**Dataset entries:**
╭──

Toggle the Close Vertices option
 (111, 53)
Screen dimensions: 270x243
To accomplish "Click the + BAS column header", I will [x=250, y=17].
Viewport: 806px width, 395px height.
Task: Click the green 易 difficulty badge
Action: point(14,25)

╰──

**To do:** Every record above is to be transcribed exactly.

**Response for this exercise:**
Toggle the Close Vertices option
 (111, 53)
Screen dimensions: 270x243
To accomplish "Click the + BAS column header", I will [x=250, y=17].
Viewport: 806px width, 395px height.
Task: Click the green 易 difficulty badge
Action: point(14,25)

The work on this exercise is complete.